Di-n-butyltin dichloride (DBTC) and
tri-n-butyltin chloride (TBTC) cause thymus
atrophy in rodents. At low doses, antiproliferative modes of action have been shown to be involved, whereas at higher doses apoptosis seems to be the mechanism of thymotoxicity by these chemicals. In vitro, a similar concentration-dependency has been observed. The purpose of the present research was to investigate the mechanisms underlying DNA fragmentation induced by these
organotin compounds in freshly isolated rat thymocytes. As previously shown for TBTC, DBTC is also able to significantly increase intracellular Ca(2+) level ([Ca(2+)](i)). The rise in [Ca(2+)](i), already evident 5 min
after treatment, was followed by a dose- and time-dependent generation of
reactive oxygen species (ROS) at the mitochondrial level. Simultaneously, organotins induced the release of
cytochrome c from the mitochondrial membrane into the cytosol.
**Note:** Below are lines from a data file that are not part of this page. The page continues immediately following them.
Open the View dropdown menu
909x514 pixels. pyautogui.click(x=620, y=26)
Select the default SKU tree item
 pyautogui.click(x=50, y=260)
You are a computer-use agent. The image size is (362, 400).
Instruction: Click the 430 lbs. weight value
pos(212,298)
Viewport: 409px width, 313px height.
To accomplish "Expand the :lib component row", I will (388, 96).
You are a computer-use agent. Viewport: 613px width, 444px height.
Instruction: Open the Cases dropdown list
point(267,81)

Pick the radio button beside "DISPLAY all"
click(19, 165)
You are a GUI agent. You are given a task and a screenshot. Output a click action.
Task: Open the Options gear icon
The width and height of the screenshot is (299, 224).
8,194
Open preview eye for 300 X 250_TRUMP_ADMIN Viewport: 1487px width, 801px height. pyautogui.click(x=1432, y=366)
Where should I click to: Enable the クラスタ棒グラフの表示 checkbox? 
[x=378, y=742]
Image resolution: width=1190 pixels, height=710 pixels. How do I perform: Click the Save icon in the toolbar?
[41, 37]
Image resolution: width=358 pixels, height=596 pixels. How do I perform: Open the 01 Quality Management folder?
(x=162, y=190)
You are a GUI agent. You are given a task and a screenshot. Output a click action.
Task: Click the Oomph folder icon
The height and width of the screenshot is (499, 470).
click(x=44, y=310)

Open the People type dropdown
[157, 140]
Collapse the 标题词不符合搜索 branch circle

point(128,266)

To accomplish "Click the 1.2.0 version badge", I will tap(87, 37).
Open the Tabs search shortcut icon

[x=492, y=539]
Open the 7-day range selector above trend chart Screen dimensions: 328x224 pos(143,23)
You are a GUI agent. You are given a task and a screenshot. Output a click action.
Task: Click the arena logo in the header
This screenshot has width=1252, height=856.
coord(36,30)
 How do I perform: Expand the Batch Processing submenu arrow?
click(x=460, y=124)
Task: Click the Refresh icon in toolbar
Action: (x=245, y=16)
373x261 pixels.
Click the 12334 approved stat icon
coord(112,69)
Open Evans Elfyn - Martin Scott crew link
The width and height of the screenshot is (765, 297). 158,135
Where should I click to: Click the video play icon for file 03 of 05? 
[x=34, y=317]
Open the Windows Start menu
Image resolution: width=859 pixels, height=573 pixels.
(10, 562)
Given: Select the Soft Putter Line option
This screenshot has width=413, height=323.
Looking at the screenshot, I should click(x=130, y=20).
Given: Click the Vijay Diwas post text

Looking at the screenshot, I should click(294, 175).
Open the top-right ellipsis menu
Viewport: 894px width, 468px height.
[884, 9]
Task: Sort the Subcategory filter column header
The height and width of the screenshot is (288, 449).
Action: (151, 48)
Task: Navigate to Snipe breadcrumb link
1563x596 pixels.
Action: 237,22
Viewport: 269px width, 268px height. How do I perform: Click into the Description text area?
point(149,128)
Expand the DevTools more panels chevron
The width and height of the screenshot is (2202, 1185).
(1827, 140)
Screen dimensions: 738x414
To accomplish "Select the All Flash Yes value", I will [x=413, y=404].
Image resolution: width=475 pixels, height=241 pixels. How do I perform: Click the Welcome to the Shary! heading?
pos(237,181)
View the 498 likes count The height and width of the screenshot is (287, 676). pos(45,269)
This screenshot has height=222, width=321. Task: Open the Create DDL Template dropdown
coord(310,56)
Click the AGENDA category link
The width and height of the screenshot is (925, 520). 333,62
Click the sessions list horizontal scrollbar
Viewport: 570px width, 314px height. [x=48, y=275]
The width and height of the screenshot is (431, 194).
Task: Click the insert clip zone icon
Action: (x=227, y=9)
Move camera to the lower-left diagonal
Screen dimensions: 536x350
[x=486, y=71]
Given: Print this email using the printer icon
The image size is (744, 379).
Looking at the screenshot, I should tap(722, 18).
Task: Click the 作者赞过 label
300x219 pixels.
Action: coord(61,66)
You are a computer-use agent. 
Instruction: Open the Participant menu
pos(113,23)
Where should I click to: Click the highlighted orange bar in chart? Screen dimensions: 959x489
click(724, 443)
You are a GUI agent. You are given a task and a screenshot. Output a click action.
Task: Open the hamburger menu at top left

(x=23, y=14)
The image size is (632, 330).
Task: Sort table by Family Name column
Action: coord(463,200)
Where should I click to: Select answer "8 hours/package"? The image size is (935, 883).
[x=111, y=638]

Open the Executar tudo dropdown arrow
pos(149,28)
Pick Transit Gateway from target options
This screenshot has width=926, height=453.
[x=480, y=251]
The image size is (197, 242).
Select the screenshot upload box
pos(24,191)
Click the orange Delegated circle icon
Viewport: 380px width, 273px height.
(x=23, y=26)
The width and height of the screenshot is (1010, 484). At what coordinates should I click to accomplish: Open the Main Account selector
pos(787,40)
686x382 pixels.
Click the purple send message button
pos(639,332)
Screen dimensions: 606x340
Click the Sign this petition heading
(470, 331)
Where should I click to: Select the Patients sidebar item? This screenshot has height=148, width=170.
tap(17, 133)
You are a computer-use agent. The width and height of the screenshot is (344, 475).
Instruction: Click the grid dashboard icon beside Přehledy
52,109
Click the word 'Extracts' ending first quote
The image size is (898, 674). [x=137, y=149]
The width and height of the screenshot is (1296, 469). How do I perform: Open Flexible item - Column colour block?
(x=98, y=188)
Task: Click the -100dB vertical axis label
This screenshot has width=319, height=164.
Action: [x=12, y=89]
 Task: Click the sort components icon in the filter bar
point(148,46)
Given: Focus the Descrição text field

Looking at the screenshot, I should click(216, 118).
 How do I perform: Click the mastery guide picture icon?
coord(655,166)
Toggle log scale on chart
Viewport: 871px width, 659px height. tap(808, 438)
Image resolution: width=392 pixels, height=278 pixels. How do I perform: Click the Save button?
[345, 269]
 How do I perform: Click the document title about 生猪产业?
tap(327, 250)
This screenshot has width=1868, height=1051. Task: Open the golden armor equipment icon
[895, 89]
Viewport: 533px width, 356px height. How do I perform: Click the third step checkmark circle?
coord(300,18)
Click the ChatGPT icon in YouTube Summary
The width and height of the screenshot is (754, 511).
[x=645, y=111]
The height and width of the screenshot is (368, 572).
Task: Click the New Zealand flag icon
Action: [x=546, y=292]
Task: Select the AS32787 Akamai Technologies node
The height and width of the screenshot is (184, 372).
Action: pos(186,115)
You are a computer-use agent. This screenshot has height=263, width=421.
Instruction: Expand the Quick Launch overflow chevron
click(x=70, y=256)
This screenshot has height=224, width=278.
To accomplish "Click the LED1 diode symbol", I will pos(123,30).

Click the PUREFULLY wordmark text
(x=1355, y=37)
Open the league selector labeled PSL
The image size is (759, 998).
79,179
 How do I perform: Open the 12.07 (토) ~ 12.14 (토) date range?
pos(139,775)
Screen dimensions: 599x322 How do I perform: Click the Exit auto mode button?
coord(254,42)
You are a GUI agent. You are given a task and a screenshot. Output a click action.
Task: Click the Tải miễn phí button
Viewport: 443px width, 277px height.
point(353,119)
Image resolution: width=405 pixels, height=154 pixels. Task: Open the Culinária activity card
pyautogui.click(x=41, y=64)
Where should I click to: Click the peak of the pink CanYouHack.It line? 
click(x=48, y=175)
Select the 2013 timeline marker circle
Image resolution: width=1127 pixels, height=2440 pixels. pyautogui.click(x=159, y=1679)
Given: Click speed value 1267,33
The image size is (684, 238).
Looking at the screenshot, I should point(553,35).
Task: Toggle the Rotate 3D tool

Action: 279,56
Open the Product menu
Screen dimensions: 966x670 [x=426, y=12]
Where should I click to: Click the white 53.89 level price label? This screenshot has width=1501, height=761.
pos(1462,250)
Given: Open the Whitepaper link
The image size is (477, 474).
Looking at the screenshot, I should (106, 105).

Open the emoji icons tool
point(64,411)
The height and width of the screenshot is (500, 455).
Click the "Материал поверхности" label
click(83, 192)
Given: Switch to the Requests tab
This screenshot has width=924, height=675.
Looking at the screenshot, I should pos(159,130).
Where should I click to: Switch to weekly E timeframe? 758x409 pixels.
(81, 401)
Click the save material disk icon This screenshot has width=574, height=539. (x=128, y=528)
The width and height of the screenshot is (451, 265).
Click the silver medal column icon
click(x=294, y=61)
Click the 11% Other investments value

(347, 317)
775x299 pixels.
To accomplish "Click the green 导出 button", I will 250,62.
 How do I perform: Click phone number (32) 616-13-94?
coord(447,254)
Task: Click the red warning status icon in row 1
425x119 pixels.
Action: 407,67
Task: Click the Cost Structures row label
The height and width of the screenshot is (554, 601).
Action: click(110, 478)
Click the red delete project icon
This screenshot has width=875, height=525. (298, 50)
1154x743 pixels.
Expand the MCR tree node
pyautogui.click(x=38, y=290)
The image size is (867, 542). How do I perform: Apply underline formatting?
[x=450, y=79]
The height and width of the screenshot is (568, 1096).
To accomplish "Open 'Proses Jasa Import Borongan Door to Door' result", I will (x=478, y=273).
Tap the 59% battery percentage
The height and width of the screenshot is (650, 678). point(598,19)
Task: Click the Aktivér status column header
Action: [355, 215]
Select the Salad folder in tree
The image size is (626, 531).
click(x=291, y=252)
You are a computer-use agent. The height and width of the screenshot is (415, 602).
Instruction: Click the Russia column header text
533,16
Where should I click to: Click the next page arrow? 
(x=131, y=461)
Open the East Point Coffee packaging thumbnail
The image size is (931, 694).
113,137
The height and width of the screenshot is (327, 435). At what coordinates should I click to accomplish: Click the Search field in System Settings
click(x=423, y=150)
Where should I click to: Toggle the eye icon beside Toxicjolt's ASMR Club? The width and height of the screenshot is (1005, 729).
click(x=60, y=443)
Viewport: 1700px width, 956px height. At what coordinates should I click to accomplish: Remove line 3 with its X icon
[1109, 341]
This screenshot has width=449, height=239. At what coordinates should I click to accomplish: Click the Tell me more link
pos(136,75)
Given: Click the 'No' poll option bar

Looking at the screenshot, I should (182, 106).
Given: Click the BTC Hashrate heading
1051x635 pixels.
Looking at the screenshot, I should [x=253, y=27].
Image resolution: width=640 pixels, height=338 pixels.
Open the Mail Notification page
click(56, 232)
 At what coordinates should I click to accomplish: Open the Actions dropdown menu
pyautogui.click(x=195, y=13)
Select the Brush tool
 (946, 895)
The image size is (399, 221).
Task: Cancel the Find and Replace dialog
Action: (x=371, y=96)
ROS production and the release of
cytochrome c were reduced by
BAPTA, an intracellular Ca(2+)
chelator, or
rotenone, an inhibitor of the electron entry from complex I to
ubiquinone, indicating the important role of Ca(2+) and mitochondria during these early intracellular events. Furthermore, we demonstrated that
rotenone prevents apoptosis induced by 3 microM DBTC or TBTC and, in addition, that both
BAPTA and
Z-DEVD FMK (mainly a
caspase-3 inhibitor) decreased apoptosis by DBTC (already shown for TBTC). Taken together these data show the apoptotic pathway followed by
organotin compounds starts with an increase of [Ca(2+)](i), then continues with release of ROS and
cytochrome c from mitochondria, activation of
caspases, and finally results in DNA fragmentation.